= Jodi O'Brien =

Jodi O'Brien is a professor of Sociology and Women and Gender Studies at Seattle University. Her teaching and research interests include gender. sexuality, religion, social psychology, and social inequality. She is the editor of the Encyclopedia of Gender and Society and co-editor of the “Contemporary Sociological Perspectives” book series. Her books include The Production of Reality, Social Prisms, and Everyday Inequalities. O'Brien is openly gay.

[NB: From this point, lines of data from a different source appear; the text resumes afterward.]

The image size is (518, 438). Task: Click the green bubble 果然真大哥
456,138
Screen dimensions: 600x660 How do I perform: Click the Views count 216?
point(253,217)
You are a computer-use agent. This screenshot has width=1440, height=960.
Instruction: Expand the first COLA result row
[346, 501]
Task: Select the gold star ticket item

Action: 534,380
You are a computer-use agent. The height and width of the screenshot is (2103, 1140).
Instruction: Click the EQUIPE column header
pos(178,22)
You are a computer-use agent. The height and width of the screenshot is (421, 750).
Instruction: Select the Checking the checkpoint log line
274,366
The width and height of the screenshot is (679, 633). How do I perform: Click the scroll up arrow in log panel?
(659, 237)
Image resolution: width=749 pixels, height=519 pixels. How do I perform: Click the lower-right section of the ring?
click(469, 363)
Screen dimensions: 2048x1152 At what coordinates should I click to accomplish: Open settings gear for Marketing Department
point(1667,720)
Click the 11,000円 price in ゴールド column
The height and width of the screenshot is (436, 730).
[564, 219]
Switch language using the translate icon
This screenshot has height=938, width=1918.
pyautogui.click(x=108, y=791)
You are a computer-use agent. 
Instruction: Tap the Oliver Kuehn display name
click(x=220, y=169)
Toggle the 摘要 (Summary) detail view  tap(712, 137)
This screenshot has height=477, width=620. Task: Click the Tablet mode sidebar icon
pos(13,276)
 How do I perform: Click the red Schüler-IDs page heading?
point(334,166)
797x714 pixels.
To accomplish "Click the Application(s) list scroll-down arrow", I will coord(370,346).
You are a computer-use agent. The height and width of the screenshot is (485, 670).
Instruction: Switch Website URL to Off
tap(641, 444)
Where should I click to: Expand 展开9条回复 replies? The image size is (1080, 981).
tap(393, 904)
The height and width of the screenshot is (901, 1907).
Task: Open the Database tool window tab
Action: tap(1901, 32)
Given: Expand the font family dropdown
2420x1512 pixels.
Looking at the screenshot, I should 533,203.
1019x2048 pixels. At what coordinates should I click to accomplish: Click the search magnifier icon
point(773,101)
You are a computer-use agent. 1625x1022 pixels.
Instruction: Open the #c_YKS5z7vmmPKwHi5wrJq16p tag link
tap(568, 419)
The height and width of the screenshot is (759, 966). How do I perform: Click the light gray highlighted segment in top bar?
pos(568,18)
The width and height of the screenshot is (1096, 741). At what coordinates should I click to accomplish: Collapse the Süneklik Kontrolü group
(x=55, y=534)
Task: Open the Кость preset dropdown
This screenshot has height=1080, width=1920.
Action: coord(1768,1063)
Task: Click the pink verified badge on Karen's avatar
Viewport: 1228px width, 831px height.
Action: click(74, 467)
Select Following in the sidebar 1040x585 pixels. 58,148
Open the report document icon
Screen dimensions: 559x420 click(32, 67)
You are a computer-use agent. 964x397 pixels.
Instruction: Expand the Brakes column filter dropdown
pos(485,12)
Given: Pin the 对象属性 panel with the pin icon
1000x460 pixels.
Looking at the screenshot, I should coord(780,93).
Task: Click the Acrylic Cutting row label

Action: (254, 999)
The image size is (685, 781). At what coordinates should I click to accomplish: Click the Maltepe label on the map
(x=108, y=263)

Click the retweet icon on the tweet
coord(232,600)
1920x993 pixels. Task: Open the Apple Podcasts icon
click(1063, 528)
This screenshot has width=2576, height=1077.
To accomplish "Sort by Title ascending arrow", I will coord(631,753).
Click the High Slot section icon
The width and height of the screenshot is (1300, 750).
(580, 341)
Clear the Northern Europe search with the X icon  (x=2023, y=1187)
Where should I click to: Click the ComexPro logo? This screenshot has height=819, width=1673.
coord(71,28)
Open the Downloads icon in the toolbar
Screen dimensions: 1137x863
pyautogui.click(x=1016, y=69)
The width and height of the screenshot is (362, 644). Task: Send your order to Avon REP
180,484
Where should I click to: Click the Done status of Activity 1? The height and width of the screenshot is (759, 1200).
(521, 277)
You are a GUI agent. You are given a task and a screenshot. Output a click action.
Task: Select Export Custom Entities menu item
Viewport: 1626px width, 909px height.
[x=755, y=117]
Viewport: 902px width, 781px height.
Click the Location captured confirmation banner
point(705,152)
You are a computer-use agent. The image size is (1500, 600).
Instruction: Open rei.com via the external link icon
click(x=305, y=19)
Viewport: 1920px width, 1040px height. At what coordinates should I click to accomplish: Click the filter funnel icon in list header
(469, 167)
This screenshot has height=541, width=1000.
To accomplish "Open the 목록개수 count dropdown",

There was controversy when O'Brien was appointed dean of the college of arts and sciences at Marquette University. The university rescinded the offer because some of her academic writings were at odds with the church's position on same-sex marriage. Dozens of faculty took out a full-page ad in the Milwaukee Journal Sentinel, protesting Marquette's decision to withdraw O'Brien's appointment based on her sexual orientation. The protest was unsuccessful, and O'Brien remains at Seattle University to this day (as of March 2026), where her role has grown to include leadership of the university's effort to foster diversity among faculty.

== Key publications ==
- O'Brien, Jodi. 2022. The Production of Reality: Essays and Readings in Social Interaction, 7th Edition. Sage.
- O’Brien, Jodi. 2016. “Seeing Agnes: Notes on a Transgender Biocultural Ethnomethodology.” Symbolic Interaction, Vol. 39:306-329.
- O’Brien, Jodi. 2012. “Stained Glass Ceilings: Religion, Sexuality and the Cultural Politics of Belonging.” Social Philosophy Today, Vol. 28:5-26.
- O’Brien, Jodi. 2010. “Seldom Told Tales from the Field: Special Issue Editor’s Introduction.” Journal of Contemporary Ethnography, Vol. 39:471-482.
- O’Brien, Jodi. 2009. “Sociology as an Epistemology of Contradiction.” Sociological Perspectives. Vol. 52:5-22.
- O’Brien, Jodi. 2008. “Complicating Homophobia.” Sexualities. Vol.11:496-512.
- Editor: “Sociology ReWired” (with Marcus Hunter). Routledge. 2007–present.